The elf ignored the questions, speaking slowly, concentrating. “‘We now have the means to our end, as you are no doubt aware. I cannot tell you exactly when we will act. My wife and I are in some disagreement on this point. However, I assure you that we will take action. When we do so, our objective will be accomplished. Brackenrock will be utterly and completely destroyed.’” Kerrick felt a chill. His hand was shaking as he finished. “It’s signed by Grimwar Bane, King of Suderhold.”
“It doesn’t say where the treasure is?” Coraltop pressed. “Or even if there’s diamonds? I really really hoped there’d be diamonds….”
Kerrick was barely listening. He scrutinized the words again, read the letter a third time to make sure he had made no mistake understanding the message. Then he slumped back against the transom and looked at his companion with a sense of frustration mingled with deep fear.
“What is it?” Coraltop asked. “No diamonds?”
The elf shook his head. “Worse. It means that Moreen and her people are in grave danger.” He looked at the sea, dazzling in the new morning, and at the coastline slipping past a few miles to port. He thought of home and thought of Brackenrock. There was no choice-his duty was clear.
“It means,” he said bitterly, thoughts of Silvanesti vanishing, “that I have to go back there and warn her.”
The wind held fair for three days, and Kerrick slept at the tiller each night. Coraltop Netfisher settled in as if he had never left, and the elf noted-even if Coraltop was imaginary-the little fellow seemed to eat plenty of fish and drink lots of fresh water. As well he frequently sampled the flask of warqat the elf had brought along, loudly smacking his lips and complaining about the stinging burn, the harsh taste, then helping himself to more.

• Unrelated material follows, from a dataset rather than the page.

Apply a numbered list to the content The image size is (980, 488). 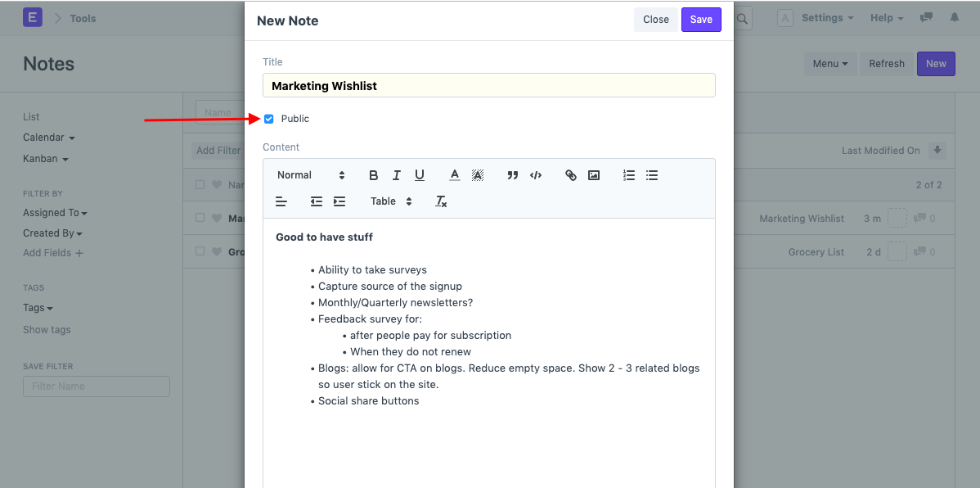point(628,174)
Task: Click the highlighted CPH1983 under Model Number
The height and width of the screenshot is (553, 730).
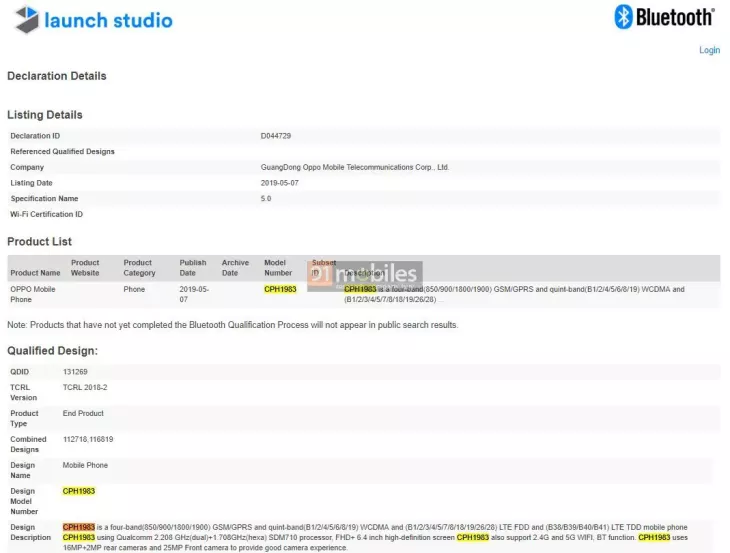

The elf studied the letter, taking it out to read and reread, wondering about what kind of weapon could level Brackenrock. How would it work? No doubt there was magic at work… foul magic worked by this mysterious “alchemist.”
Despite the many questions in his mind, Kerrick had no doubt about one thing: The letter described a real threat. The elf would have bet his sailboat and all his gold upon that.
On the last night of his return voyage he awakened with a start to the memory of a haunting dream, a dream of loss and tragedy and lives wasted. There were familiar images, a shipfitter’s shop with forge alight, a shining ring held out to Kerrick by a strong hand, and a shadowy presence that vanished before the young elf could speak. He knew, instinctively, this was a dream about his father.
He stayed awake the rest of that brief night, allowing Coraltop to have the bunk in the cabin while he remained on deck and watched the arrival of the clear dawn. As the sun poked into view again, he spied the heights of Brackenrock off the starboard bow. When he went to awaken his shipmate, he half-expected what he found. The kender had vanished and could not be located anywhere on the boat.
He was once again alone as he steered Cutter into the harbor, where he wasted no time tossing his lines to the wharf. A crowd of Arktos had gathered as soon as he sailed into sight, and willing hands made the boat fast, while cheerful boatmen greeted him. Kerrick bounded onto the wharf, shoving past the welcoming handclasps.
“Stow the sails for me,” he told several eager lads, then looked up the steep road climbing away from the harbor. “I’ve got to see Moreen.”
“Do you believe it?” Moreen fixed an eye on Kerrick, knowing that he couldn’t lie to her even if he’d wanted to. “Could it be some kind of trick?”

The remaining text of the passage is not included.